Home-based care agencies are increasingly looking to build a workforce environment that will attract caregivers and get them to stay on the job.
While new data has suggested the rapidly changing labor market could work in favor of home-based care providers attempting to hire, even the most successful agencies continue to report recruiting and retention struggles.
With more technology at agencies’ disposal reaching out to caregivers has gotten easier.
But staffing success begins with culture within an organization, Donald Robinson, the senior recruiter for Southfield, Michigan-based Arcadia Home Care & Staffing, said on a recent webinar hosted by myCNAjobs, a professional caregiver network that offers recruitment tools and reports for hiring.
“We think it’s important to focus on the little things,” Robinson said. “A good starting point is to build a culture where caregivers feel that this is somewhere where they want to be, and this is somewhere where they feel comfortable and are appreciated.”
Finding the way caregivers want to communicate, whether that’s via phone call, email or text is a way to meet them where they are. Finding the right time of day to reach out to them is also important, especially if they’re working multiple jobs, which many caregivers are.
Arcadia, which was acquired by Frisco, Texas-based Addus HomeCare Corp. (Nasdaq: ADUS) in 2018, also has built reward recognition programs to show appreciation for its workers on a monthly basis.
Culture and creating a common language among all staff should be the biggest focus of a home care organization, Mike Ferraina, the CEO of Philadelphia-based Jevs Care at Home, also said on the webinar.
“One of the things that came from all the work that we’ve been putting in is trying to have a common language among all the staff,” Ferraina said. “I feel like it’s really important, especially in regards to recruiting, that all employees or potential employees feel like they’re [receiving] the same deal from the organization.”
How to attract caregivers
There’s generally an active caregiver market right now, but the number of jobs a caregiver applies to while searching has decreased, according to myCNAjobs.
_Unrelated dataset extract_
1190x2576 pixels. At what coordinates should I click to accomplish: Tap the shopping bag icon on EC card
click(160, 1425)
In other words, in the past, a caregiver may have applied to five or six jobs in one job-searching session pre-COVID-19.
Now, they spend a longer time searching and may apply to just one or two jobs in a single session.
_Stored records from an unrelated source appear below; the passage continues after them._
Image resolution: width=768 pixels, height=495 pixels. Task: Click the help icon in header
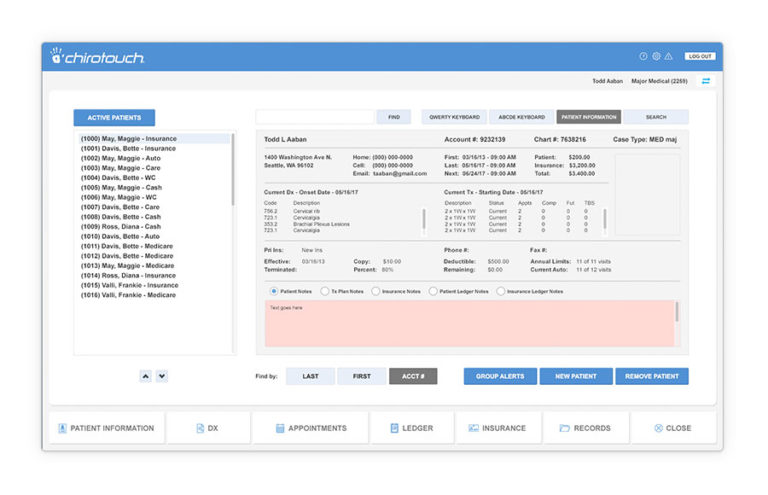click(643, 57)
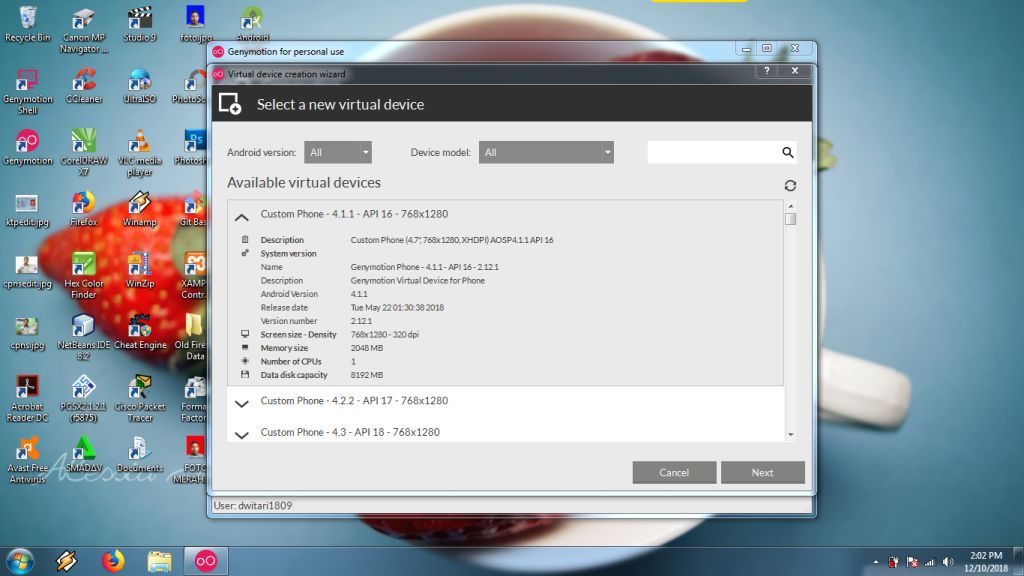Click the device search text field
1024x576 pixels.
point(712,153)
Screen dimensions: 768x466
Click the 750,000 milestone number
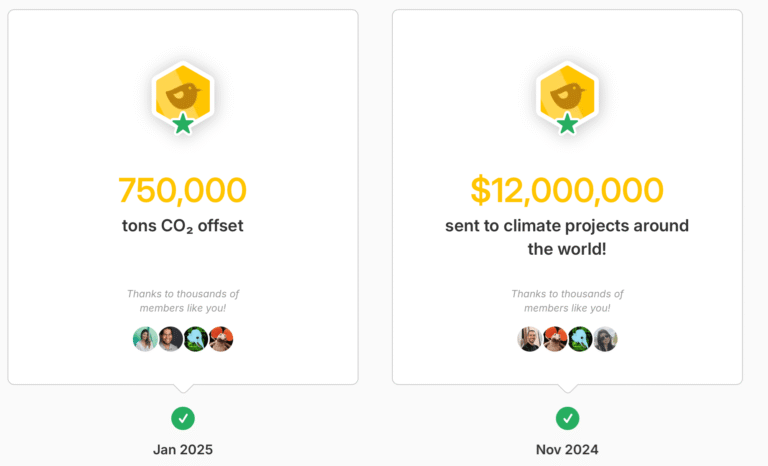pyautogui.click(x=183, y=190)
Agencies may only have one chance to grab the attention of a caregiver. Usually, those workers are applying to more than one job, so standing out is paramount.
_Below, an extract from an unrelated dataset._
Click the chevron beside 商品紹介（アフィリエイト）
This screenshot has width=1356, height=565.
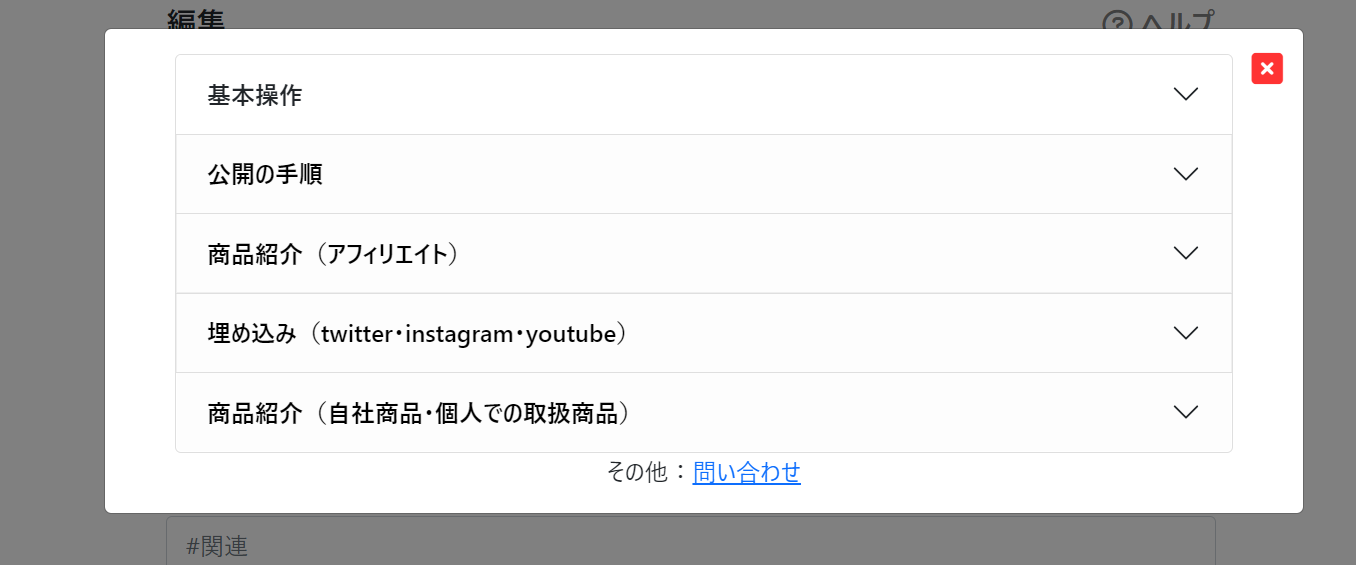pyautogui.click(x=1185, y=253)
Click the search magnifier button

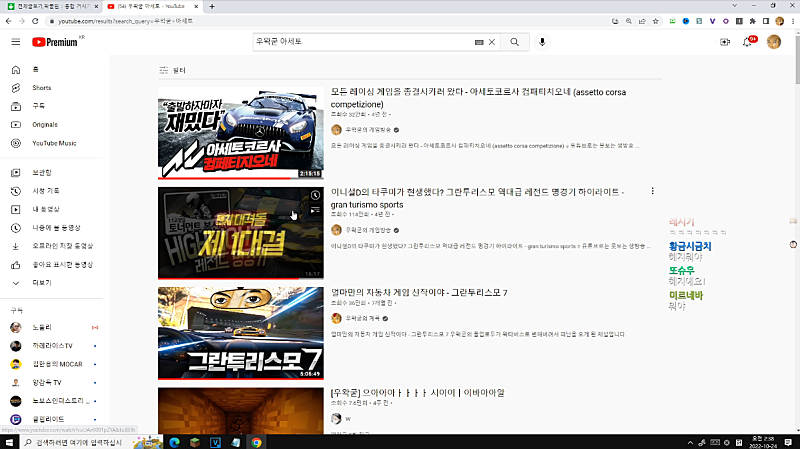click(514, 42)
Arcadia, for instance, displays the features and benefits of the job either in the title or in the first two sentences of the listing. Whatever perks the company has to offer, it needs to make those recognizable to caregivers that are job seeking.
One tip for online recruiting is to track what’s working and what’s not, just as an agency might for readmissions or fall rates.
“We track everything,” Neal Kursban, the CEO of Washington, D.C.-based Family & Nursing Care, said on the webinar. “We have the dashboard [that tracks] where we advertise and what effectiveness came from it.”
But the relationships that Family & Nursing Care make in their own organization is responsible for most of their caregiver recruitment. The agency relies mostly on referrals to other caregivers from their own.
Arcadia similarly relies on boots-on-the-ground relationships, by establishing rapport with local CNA schools or colleges.
“It’s a two-way street,” Robinson said. “You can refer home health aides that maybe want to move up and get their CNA, and you have that partnership there. And then, in turn, when students graduate … you can recruit and hire them and have that inside track.”
Industry show-up rates for interviews are less than 50%, according to myCNAjobs.
Yet Family & Nursing Care has a rate of about 80% in 2020, which has improved during COVID-19 with Zoom and virtual interviews. Initially, the idea of Zoom meeting to hire caregivers made Kursban uneasy.
But it hasn’t made a negative impact on overall patient experience.
“We have not yet — and I’m hoping that remains the case — seen a negative impact on the client survey scores of the new caregivers that we’ve sent out through this new interview experience,” Kursban said.
A reason for the improved interview show-up rate could be that caregivers that are simultaneously working and applying for jobs are more easily able to access a computer or phone during a workday, as opposed to driving across town to get to an in-person interview.
Additionally, the executives on the webinar said that sending automated reminders on the day of the interview via text made a meaningful difference.